(Working data)
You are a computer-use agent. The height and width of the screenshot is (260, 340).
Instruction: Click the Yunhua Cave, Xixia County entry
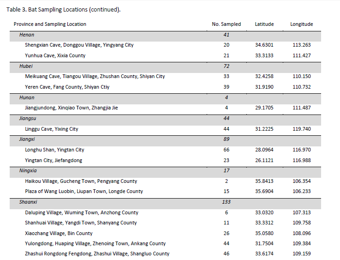pos(55,56)
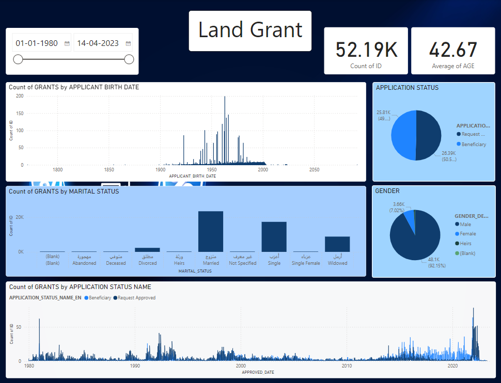This screenshot has height=383, width=501.
Task: Click the Female legend marker in the Gender chart
Action: coord(457,234)
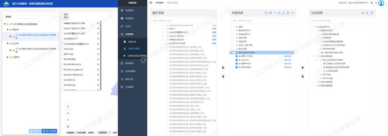The height and width of the screenshot is (136, 388).
Task: Check the DZSJGISDATA.ZG_CZTXD_LCQ checkbox
Action: coord(167,47)
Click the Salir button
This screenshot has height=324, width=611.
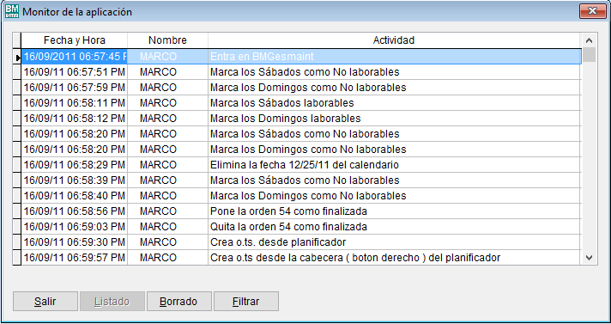[45, 302]
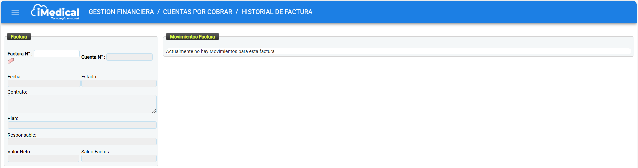This screenshot has height=168, width=638.
Task: Open CUENTAS POR COBRAR breadcrumb
Action: 198,12
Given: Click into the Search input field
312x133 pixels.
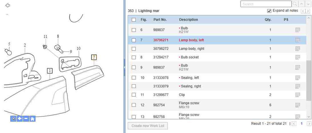Looking at the screenshot, I should [266, 4].
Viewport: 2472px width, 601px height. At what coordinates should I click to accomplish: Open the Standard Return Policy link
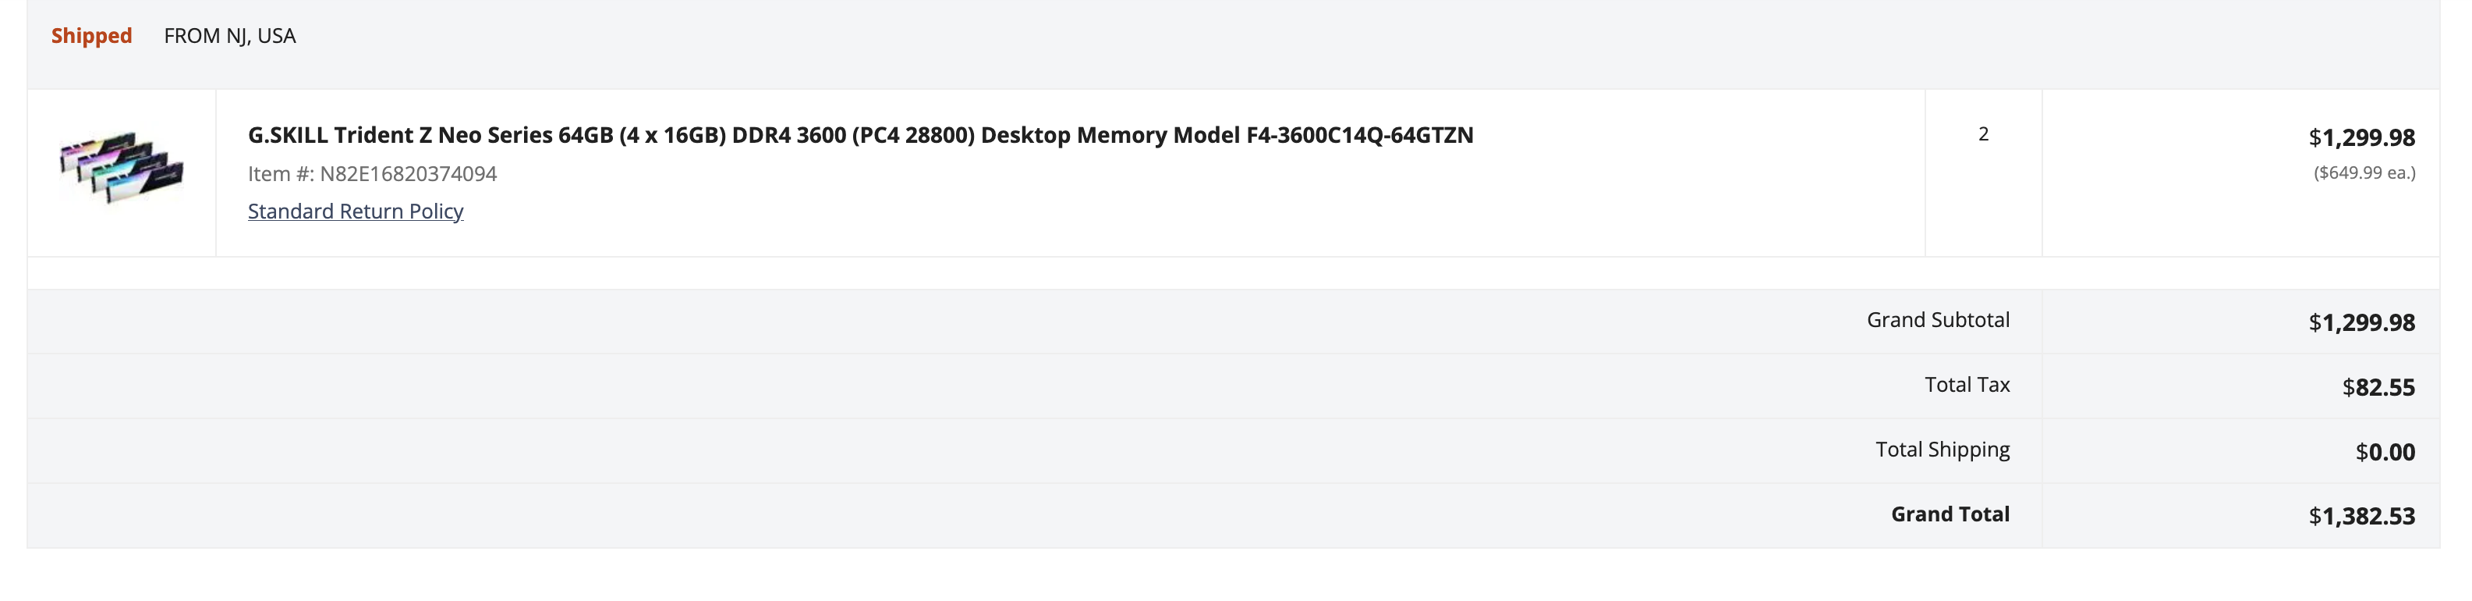click(355, 211)
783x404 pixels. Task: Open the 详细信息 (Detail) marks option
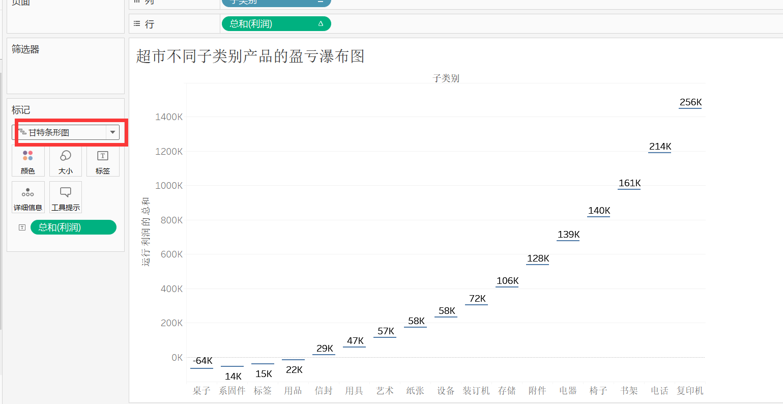[x=28, y=197]
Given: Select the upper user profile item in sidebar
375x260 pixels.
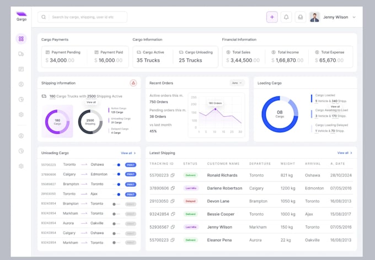Looking at the screenshot, I should click(x=21, y=84).
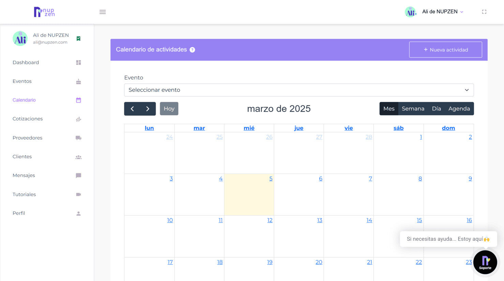
Task: Switch calendar to Semana view
Action: coord(413,109)
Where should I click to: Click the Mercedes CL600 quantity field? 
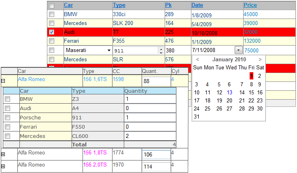(149, 136)
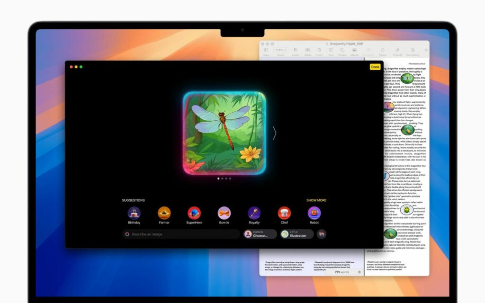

(Exercise instructions) From the data above, copy each line that holds "Given".

(Answer space)
Given: Click into the Search input field
Given: Select the upper user profile item in sidebar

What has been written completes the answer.